The Gods of Pop work in decidedly mysterious ways. For instance, how did Robert Marlow not become famous, a staple of early 1980s ‘Top Of The Pops’ and a regular customer of the ‘Saturday Superstore’? A cursory glance at his credentials reveal virtually no pop stardom box left unticked. Foppish, clean-cut looks? Check. Insanely catchy, literate synthpop bangers? Check. A long-standing association with Vince Clarke? Check. With knobs on.
In fact, Marlow even beat Clarke to the punch on two critical 80s pop fronts: buying an analogue synth, and working with Alison Moyet. In 1978, he accompanied the teenage Alf in Basildon punk band The Vandals, before persuading his mother to assist the electronic renaissance by taking out a hire purchase agreement for a Korg 700. And thus, Marlow and Clarke’s proto-synth outfit The Plan was born.

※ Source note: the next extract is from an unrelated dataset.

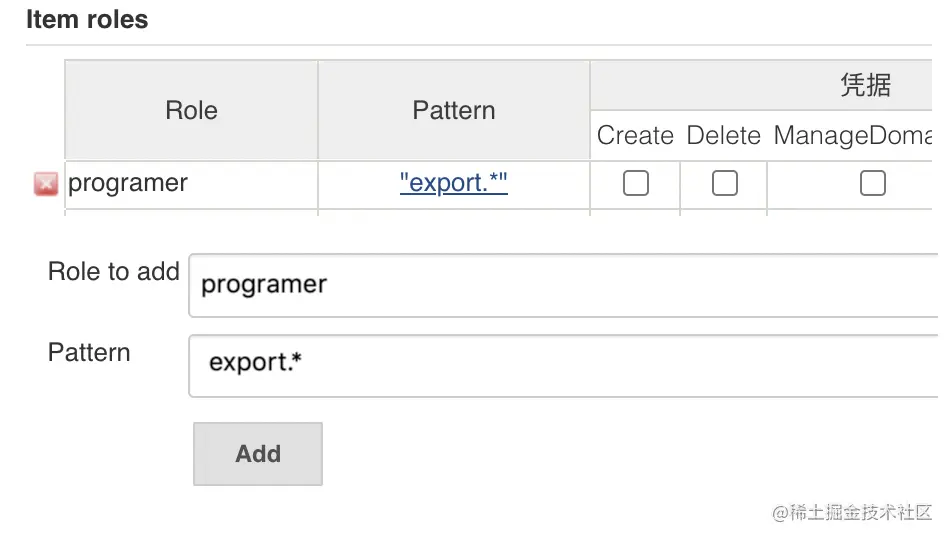Toggle Delete permission checkbox for programer
Image resolution: width=950 pixels, height=540 pixels.
pyautogui.click(x=724, y=183)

It didn’t last of course, and, to rub salt into the wounds, Marlow’s subsequent band, French Look, were abetted by a teenage amp-carrier who, at a rehearsal session in an Essex youth club, gamely took to the microphone himself. Clarke was also there with his new band Composition Of Sound, and knew a decent vocalist when he heard one. The Gods of Pop sniggered once more, and Dave Gahan was subsequently poached.
Cut to 1983. As Yazoo disintegrated, Marlow approached Clarke and asked about the possibility of a day’s recording at his favoured Blackwing Studios, a converted South London church. The resulting single, ‘The Face Of Dorian Gray’, is perhaps the most perplexing flop of the decade. It has literally all the ingredients of early 80s chart success: insanely catchy hooks, a melancholy singalong chorus, literary references impenetrable to eight-year-olds and the unmistakeable sheen of Clarke’s perfect pop production. It is magnificent. And yet… it dented the charts at number 83. British public, hang your heads in shame. You could have Robert Marlow in your hearts forever, and you bought Rod Stewart’s ‘Baby Jane’. You can’t be trusted with anything.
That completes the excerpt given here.